Christmas in North East Suffolk

"Grandmother always excelled herself at the Christmas dinner. First, there was a hot mutton pie, with oyster patties, then a huge goose, one which had gobbled up many a tit-bit to hasten its own demise, with attendant vegetables. Ending up with a lemon pudding, plum porridge, junket, apple fritters.

"And should there be any room, a mince pie, baked in the old-fashioned coffin-shaped crust (learnt of her mother) to represent the cratch or manger in which the Holy Child was laid. What more would you, save a glass or two of harvet ale laced with gin, drunk from tall glasses (like old champagne) kept by grandmother in the top part of her corner cupboard. Or, as an especial treat, one of the new sherry wine, the oil of which lingered lovingly on the old cut glasses. Or syllabubs made of whipped cream (whipped until the arm ached) and also served in tall glasses."

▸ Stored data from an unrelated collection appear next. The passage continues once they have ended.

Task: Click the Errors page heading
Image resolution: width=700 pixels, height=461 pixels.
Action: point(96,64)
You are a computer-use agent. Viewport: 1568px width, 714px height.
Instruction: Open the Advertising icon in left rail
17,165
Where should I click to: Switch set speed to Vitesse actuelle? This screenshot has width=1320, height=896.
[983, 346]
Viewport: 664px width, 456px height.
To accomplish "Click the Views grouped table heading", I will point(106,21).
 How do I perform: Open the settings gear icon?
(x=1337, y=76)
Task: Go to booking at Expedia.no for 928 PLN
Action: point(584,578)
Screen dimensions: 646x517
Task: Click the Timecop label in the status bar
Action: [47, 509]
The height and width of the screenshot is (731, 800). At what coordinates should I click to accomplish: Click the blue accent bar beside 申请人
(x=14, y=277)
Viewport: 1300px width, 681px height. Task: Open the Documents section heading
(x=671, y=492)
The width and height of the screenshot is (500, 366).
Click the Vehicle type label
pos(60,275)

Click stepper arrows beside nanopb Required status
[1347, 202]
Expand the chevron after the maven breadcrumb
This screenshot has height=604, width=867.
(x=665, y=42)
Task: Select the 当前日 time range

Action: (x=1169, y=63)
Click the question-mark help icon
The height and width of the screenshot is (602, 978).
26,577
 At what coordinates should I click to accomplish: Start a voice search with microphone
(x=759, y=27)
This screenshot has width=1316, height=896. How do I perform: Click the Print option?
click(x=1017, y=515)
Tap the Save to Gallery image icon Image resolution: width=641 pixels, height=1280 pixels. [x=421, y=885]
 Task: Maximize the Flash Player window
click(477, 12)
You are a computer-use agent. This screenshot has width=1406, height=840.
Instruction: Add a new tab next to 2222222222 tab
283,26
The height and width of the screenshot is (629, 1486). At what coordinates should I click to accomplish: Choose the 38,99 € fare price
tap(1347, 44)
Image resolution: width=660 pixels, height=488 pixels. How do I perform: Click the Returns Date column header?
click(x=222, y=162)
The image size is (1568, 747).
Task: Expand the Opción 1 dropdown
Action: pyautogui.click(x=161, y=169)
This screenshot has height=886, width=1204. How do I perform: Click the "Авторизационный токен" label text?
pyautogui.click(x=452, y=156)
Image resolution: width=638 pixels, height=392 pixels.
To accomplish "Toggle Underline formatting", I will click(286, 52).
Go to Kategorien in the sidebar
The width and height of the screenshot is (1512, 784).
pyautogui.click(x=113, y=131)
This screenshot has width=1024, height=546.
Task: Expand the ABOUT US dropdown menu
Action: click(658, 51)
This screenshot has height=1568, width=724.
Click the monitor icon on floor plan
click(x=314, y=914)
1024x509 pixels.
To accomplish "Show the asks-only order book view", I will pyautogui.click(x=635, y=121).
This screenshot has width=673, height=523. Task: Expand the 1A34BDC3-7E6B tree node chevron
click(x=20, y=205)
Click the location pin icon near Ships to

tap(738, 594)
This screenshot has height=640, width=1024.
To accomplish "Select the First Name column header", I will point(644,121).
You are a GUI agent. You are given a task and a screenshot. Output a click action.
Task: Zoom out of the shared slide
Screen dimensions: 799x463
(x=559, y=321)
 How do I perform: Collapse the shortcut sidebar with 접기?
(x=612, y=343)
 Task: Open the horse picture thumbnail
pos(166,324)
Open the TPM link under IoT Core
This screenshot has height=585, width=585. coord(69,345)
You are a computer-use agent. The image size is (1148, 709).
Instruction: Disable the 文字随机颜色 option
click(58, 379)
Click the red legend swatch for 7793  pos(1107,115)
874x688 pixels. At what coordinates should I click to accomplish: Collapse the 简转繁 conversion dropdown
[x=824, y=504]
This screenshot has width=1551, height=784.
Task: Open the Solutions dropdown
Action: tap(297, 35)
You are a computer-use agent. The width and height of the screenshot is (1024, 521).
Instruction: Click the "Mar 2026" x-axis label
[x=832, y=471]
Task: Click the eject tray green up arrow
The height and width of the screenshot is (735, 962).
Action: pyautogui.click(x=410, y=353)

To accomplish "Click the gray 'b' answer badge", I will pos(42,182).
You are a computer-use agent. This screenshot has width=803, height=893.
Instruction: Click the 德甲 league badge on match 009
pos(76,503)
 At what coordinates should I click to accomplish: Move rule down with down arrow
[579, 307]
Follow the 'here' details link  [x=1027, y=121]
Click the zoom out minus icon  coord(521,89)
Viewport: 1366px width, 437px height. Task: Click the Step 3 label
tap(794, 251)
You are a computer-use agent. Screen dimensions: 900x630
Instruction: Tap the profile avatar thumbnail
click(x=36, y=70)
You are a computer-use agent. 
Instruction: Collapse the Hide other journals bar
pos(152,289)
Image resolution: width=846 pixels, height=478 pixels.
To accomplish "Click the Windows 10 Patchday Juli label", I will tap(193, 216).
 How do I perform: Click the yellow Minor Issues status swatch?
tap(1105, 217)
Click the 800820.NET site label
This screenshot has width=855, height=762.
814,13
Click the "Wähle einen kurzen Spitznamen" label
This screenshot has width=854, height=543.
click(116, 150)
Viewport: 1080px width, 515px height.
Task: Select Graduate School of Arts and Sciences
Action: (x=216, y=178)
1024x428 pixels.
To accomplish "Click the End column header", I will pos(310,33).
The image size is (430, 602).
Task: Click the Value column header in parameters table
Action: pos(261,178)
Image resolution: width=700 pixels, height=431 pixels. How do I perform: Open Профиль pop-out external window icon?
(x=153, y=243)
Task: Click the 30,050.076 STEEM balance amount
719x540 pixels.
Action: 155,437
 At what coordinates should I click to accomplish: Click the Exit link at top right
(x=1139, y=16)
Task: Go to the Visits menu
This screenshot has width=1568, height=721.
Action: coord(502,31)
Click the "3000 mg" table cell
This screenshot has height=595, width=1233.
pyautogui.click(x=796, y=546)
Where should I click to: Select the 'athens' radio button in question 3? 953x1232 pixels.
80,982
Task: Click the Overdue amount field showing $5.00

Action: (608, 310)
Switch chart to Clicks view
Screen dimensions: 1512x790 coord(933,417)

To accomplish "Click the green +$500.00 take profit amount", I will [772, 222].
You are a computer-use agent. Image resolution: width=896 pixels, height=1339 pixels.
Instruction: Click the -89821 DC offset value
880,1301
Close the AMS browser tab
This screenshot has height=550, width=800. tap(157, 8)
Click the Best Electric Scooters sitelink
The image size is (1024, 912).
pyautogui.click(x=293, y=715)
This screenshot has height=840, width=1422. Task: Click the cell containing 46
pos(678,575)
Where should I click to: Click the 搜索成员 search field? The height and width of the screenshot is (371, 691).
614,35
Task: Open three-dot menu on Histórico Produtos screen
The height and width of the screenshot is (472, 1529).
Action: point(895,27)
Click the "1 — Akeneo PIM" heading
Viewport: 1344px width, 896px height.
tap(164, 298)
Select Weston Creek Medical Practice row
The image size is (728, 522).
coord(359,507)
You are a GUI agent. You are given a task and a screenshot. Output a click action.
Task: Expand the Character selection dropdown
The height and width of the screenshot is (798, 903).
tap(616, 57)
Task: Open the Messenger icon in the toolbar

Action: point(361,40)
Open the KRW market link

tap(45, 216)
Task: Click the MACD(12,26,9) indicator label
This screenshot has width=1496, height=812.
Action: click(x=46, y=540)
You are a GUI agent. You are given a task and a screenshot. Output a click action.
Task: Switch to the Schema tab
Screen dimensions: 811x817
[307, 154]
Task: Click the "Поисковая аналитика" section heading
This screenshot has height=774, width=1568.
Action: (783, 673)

Allan Jobson An Hour-Glass on the Run
"And then came tea, which was another feast to wait on digestion. Home sweet-pickled ham, wanmill cheese, home-made bread and butter, cakes and rusks, washed down with strong tea (Soochong flavoured with Pekoe, costing six shillings a pound) and cream in old Worcester noggins looking like molten gold. But before tea, as was her daily custom, grandmother would drink a glass of cowslip wine."